▼▼▼
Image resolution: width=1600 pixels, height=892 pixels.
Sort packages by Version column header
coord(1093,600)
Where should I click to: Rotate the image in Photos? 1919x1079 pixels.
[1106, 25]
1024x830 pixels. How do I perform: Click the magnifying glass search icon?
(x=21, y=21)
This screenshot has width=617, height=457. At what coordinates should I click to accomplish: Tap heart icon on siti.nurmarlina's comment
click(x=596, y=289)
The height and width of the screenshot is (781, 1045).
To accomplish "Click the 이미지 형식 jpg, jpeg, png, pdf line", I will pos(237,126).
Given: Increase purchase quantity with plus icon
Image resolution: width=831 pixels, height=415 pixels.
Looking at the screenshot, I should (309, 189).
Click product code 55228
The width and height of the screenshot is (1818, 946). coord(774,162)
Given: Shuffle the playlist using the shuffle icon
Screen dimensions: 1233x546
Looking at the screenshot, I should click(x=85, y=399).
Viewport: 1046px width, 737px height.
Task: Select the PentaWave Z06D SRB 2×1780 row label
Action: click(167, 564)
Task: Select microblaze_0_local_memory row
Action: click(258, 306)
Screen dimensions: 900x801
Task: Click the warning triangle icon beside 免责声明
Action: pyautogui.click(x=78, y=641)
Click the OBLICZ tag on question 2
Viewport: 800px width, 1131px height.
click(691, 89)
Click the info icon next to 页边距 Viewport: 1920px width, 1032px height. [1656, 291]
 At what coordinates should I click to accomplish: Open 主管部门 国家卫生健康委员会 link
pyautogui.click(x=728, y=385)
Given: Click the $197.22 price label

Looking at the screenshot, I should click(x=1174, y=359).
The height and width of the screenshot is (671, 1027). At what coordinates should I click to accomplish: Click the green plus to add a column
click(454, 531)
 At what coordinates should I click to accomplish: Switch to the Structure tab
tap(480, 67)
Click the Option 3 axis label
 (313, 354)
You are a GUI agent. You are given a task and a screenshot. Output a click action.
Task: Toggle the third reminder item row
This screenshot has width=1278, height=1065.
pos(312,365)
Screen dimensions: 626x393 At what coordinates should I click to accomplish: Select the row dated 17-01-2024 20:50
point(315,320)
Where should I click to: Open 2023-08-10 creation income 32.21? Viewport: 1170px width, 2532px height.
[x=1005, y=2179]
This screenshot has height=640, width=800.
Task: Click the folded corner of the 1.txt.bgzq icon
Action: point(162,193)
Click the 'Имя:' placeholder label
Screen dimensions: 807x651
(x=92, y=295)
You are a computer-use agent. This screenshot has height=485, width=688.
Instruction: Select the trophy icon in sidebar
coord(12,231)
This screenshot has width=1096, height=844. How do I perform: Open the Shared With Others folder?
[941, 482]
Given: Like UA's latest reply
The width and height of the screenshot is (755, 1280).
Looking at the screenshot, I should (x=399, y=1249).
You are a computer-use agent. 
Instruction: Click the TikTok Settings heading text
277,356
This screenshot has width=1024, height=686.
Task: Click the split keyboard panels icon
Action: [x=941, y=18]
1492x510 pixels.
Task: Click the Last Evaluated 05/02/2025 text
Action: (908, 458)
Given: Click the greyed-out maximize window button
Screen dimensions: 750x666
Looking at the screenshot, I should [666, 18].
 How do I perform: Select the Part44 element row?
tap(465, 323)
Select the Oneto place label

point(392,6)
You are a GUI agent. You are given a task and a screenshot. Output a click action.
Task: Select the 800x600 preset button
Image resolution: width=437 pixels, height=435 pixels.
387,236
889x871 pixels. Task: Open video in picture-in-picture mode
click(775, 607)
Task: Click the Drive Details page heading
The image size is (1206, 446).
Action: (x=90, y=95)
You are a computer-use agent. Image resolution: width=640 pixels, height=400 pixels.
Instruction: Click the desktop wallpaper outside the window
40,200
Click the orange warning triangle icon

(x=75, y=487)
▲▲▲
[Task instructions]:
Nothing but the lines from the first line of the data through the line with "Click the OBLICZ tag on question 2" should be returned, exactly as they appear, both ends included.

[Response]:
Image resolution: width=1600 pixels, height=892 pixels.
Sort packages by Version column header
coord(1093,600)
Where should I click to: Rotate the image in Photos? 1919x1079 pixels.
[1106, 25]
1024x830 pixels. How do I perform: Click the magnifying glass search icon?
(x=21, y=21)
This screenshot has width=617, height=457. At what coordinates should I click to accomplish: Tap heart icon on siti.nurmarlina's comment
click(x=596, y=289)
The height and width of the screenshot is (781, 1045).
To accomplish "Click the 이미지 형식 jpg, jpeg, png, pdf line", I will pos(237,126).
Given: Increase purchase quantity with plus icon
Image resolution: width=831 pixels, height=415 pixels.
Looking at the screenshot, I should (309, 189).
Click product code 55228
The width and height of the screenshot is (1818, 946). coord(774,162)
Given: Shuffle the playlist using the shuffle icon
Screen dimensions: 1233x546
Looking at the screenshot, I should click(x=85, y=399).
Viewport: 1046px width, 737px height.
Task: Select the PentaWave Z06D SRB 2×1780 row label
Action: click(167, 564)
Task: Select microblaze_0_local_memory row
Action: click(258, 306)
Screen dimensions: 900x801
Task: Click the warning triangle icon beside 免责声明
Action: pyautogui.click(x=78, y=641)
Click the OBLICZ tag on question 2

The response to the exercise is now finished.